Wearing a principal's many hats
City of Sandy officials and local business owners went back to school last week — this time, to learn the role of a principal.
Starting with the first bell on Thursday, Feb. 9, "Principal for a Day" community members took their places alongside their respective principals for the event sponsored by the Sandy Area Chamber of Commerce Education Committee. Principal for a Day allows participants to observe the state of each school while learning about the many responsibilities of school administrators.
At Naas Elementary, Al Sigala from Mt. Hood Community College shadows Principal Kimberly Brooks as she donned her custodian hat and mopped up a spill in one of the third-grade classes, while Sigala fielded a question from a student.
"So why'd you ask if I was the artist?" he inquires.
"Because we're supposed to have an artist coming today," the student answers.
"Do you want to be an artist?" Sigala added.
"Yes," the student says. "A painter."
Sigala and Brooks then exit to visit a neighboring room where students are doing reading exercises. Sigala sits in with a group of students working on some more basic words, sounding out each word on the list with them: is, and, an, etc.
At Kelso Elementary, Don Hollis, city councilman and owner of 9Round, and Principal Garet Luebbert join in a math lesson with a group of first-grade students, using colored blocks to play an educational game.
Rebecca Robinowitz, Teen Services librarian at the Sandy Public Library, discussed with Principal Nicole Johnston at Cedar Ridge Middle School how greatly the curriculum in several of the school's seventh-grade classes differed from what she was expected to know at that age. Amanda Thomas of John L. Scott Real Estate, who shadowed Oregon Trail Academy Director Ginger Redlinger, agreed.
"I learned a lot just watching the kids," Thomas said during the debriefing luncheon. "I tried to compare what I thought I knew in kindergarten to what they're learning, and I was not learning Mandarin."
Similarly, Hollis notes the differences in technology and its involvement in education.
"What I saw ... it's kind of cool how technology has taken over and really changed the landscape of education and the advantages," he said. He also comments on the above-and-beyond work Kelso, and many of the schools, do in their structured learning centers.

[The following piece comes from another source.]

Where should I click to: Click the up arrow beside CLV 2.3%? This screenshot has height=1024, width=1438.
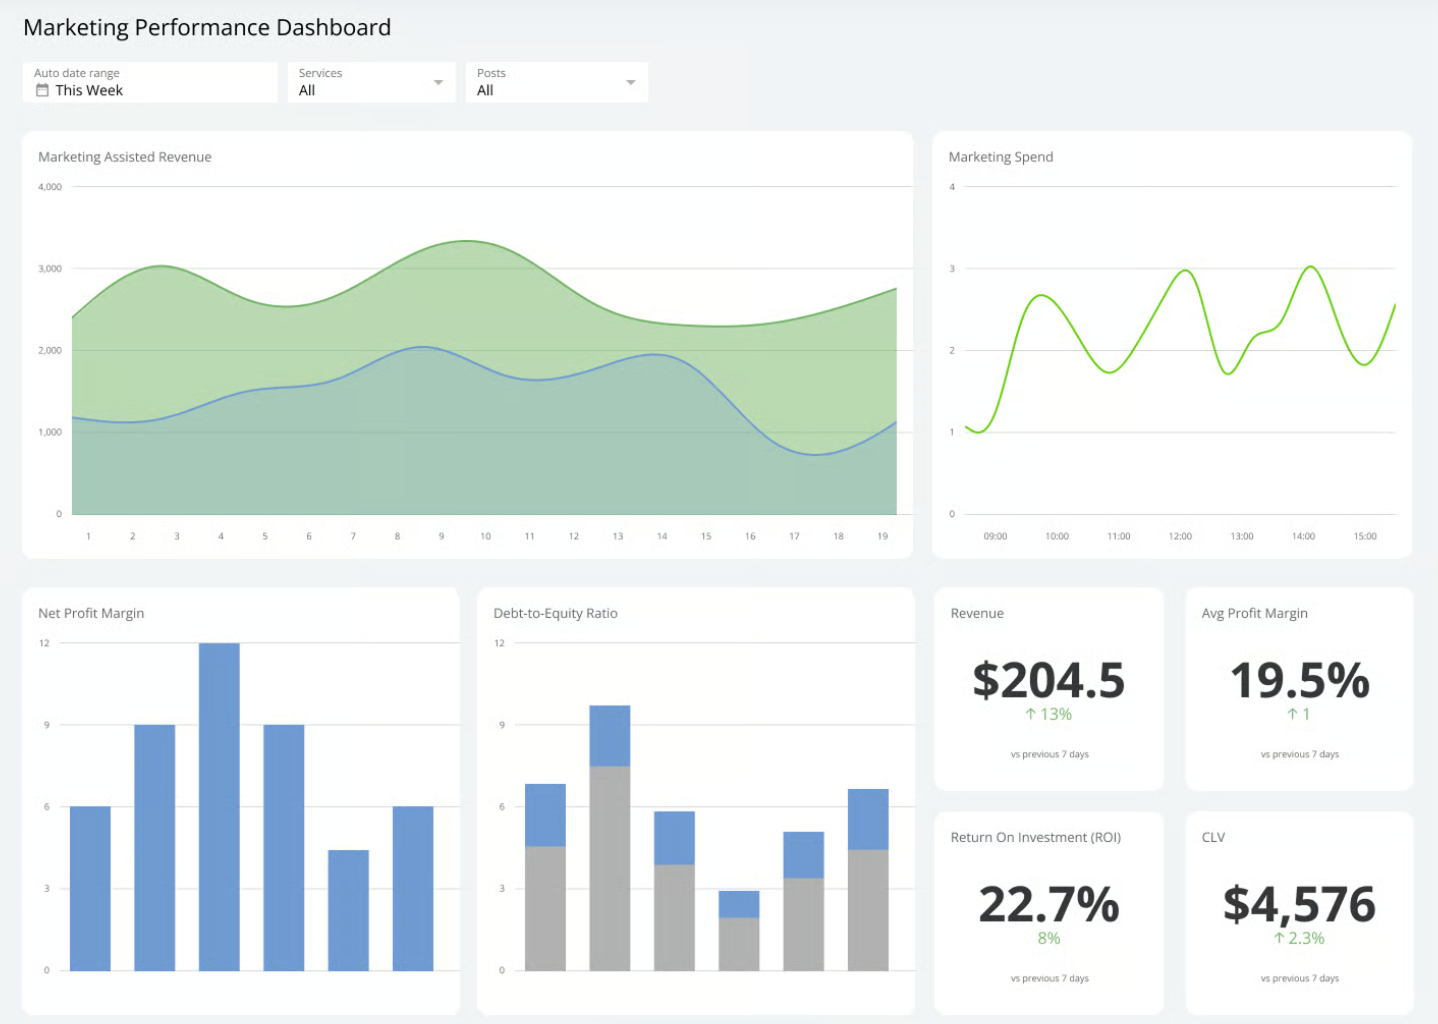pos(1279,938)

"It amazed me the expectations we put on these teachers and administrators in the school, when it was obviously work that needed to be done outside of the school," he added. "It's way beyond what they're being paid to do, yet it's contained in that building, and they're expected to handle it."

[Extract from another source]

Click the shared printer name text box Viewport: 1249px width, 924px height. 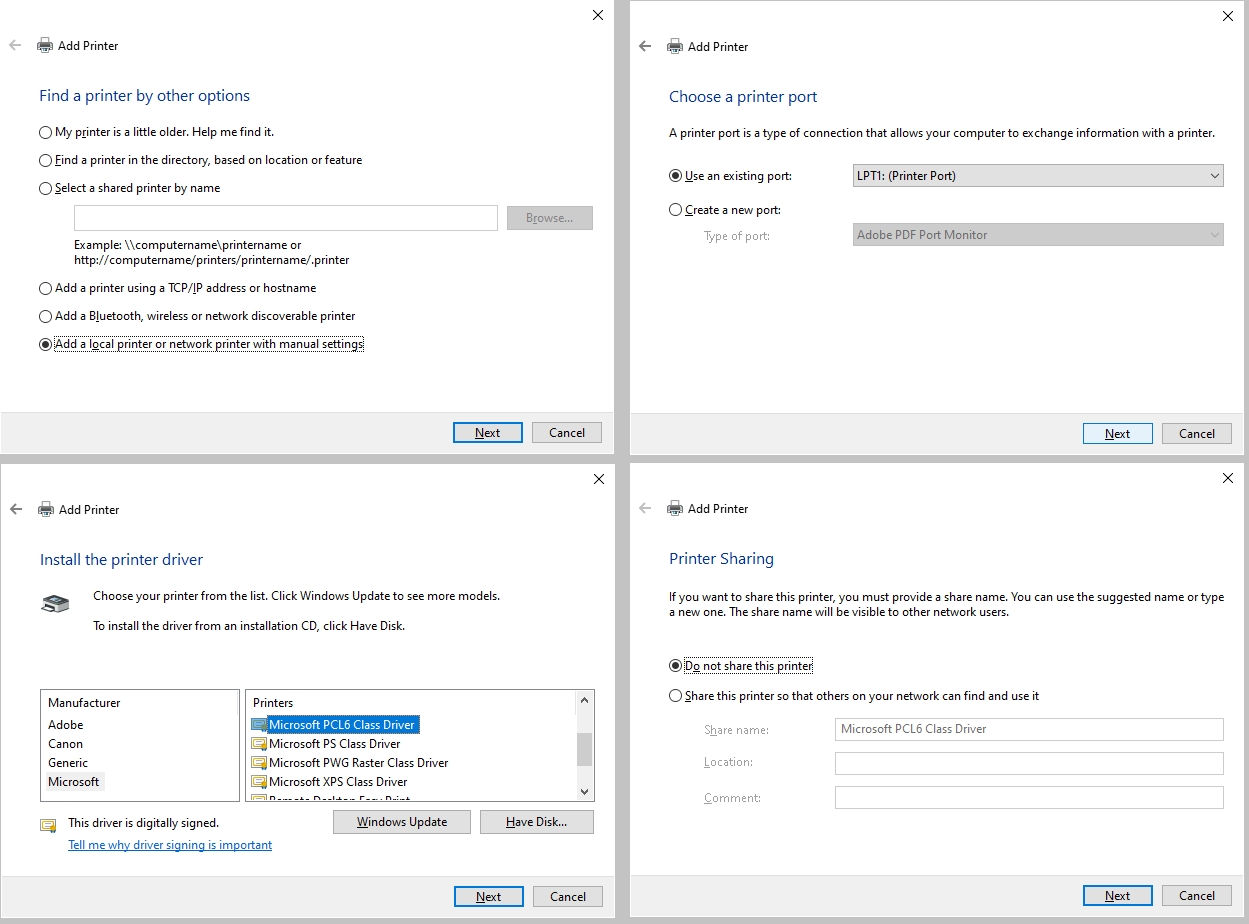pyautogui.click(x=285, y=217)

At the high school level, Erinn Sowle, who works for Suburban Ford, got a taste of how complex working with students as they near graduation and adulthood can be. Besides the fun aspect of showing off how gifted many Sandy High School students are, Principal Kim Ball also ended up putting out a few fires while touring Sowle around the school.

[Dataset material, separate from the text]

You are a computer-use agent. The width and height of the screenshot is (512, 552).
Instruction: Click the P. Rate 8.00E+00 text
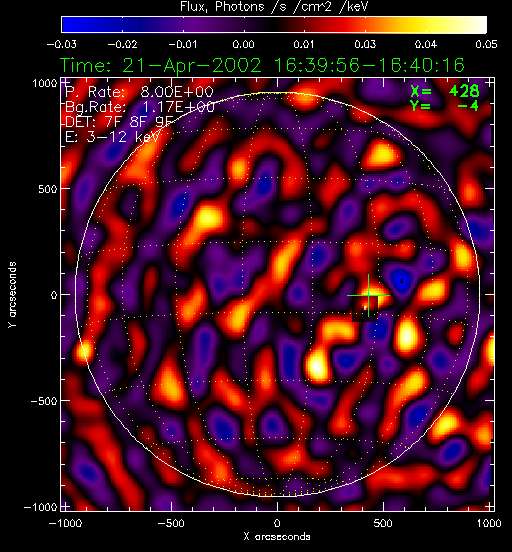pos(139,92)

Sowle, and a few others, voiced a feeling of reassurance in Oregon Trail School District following their experiences.
She's a CEO," Sowle says of Ball. "It really refreshed my belief in the school system."
Interim City Manager Kim Yamashita even made the apples-to-oranges comparison between her former position and Tara Black's job as Firwood Elementary principal.
"I just left my job as police chief to be city manager, and being police chief is way easier than her job," Yamashita said. "I don't think I could do it for a whole day — maybe an hour. One of the takeaways that I have is that some of these kids are coming to school not really ready for school with some skill sets, and I think that there's a way the city can pick up the pace and really help out with some programs to address that before they get to school."
Many community participants mentioned how impressed they were by how well the principals know their students individually.
Connie Mahlum of Clackamas County Bank made such an observation about Welches Elementary School Principal Kendra Payne.
"I think it's important," Payne noted. "They're each their own person."
Superintendent Aaron Bayer closed the Principal for a Day activities by answering a few questions and making a request for the community members to use their experiences for good.
"I heard it noted that we in (public education) wear many hats, and that's one of the pressing issues for us," Bayer said. "You wake up most days and you go to work thinking, 'I'm going to be a public educator today' and end up being a DHS worker. ... As a result of this experience today, if you have the opportunity to talk to your friends, let them know what a great job our folks are doing. So maybe when they are on social media, instead of always extenuating that (negativity), because that's what social media tends to become, they can first reflect on the positive things that have happened.
"And then they can have a positive dialogue through that venue about making change."